- **What you have to do**:
Determine how many of the lines below include "computer", then respond with that number and no other text.

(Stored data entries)
'''
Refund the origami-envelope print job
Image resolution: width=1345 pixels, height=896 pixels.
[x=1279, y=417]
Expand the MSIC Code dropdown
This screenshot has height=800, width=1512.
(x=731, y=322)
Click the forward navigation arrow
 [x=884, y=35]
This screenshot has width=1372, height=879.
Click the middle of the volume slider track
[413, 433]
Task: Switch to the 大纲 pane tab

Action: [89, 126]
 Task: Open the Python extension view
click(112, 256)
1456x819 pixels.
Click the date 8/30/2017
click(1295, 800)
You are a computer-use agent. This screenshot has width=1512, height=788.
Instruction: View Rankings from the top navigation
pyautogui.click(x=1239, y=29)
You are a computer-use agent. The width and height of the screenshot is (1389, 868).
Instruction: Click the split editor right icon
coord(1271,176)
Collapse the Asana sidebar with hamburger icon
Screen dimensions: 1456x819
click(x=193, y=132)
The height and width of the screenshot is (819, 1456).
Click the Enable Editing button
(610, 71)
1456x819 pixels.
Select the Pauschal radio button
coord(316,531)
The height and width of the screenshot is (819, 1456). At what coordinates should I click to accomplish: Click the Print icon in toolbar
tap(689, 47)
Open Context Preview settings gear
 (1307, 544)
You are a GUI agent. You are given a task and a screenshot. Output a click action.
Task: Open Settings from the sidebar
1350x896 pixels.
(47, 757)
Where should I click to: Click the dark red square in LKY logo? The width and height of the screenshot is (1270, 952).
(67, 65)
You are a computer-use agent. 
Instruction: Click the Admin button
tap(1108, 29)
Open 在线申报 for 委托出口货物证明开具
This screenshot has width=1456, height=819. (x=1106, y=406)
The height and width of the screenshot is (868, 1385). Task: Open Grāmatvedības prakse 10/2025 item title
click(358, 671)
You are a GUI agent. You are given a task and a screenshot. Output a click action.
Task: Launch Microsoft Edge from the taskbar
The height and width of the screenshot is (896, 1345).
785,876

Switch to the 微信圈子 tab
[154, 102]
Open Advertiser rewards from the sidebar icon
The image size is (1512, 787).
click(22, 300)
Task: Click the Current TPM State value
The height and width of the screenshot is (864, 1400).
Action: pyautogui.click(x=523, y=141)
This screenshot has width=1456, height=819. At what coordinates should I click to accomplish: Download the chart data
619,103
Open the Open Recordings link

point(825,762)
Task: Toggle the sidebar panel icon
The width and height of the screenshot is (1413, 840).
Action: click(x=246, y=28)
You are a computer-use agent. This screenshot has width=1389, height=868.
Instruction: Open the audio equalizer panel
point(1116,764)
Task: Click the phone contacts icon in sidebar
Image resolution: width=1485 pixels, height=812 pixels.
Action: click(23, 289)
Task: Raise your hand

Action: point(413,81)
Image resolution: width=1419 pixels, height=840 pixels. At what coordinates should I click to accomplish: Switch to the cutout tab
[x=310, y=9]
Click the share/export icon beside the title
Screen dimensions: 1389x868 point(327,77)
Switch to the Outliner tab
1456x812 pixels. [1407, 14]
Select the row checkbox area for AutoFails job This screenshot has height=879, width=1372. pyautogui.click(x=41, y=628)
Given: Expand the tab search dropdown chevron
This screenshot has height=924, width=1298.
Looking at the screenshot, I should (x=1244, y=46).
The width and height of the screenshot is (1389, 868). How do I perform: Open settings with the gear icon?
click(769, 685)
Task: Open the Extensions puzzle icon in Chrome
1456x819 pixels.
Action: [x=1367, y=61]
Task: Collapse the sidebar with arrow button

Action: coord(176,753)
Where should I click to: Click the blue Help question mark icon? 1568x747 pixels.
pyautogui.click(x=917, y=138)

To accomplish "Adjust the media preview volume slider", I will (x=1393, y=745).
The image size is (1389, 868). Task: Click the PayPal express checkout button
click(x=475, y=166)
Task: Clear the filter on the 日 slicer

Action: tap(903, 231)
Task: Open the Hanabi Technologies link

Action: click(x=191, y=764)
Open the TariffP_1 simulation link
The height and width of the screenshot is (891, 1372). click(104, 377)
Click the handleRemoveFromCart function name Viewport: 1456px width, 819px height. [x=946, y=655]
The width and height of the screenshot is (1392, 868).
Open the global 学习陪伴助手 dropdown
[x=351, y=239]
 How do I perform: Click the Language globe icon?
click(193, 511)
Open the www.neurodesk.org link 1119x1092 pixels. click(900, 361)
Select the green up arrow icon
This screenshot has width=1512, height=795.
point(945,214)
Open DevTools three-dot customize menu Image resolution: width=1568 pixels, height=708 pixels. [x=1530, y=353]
'''
- **Exercise answer**:
4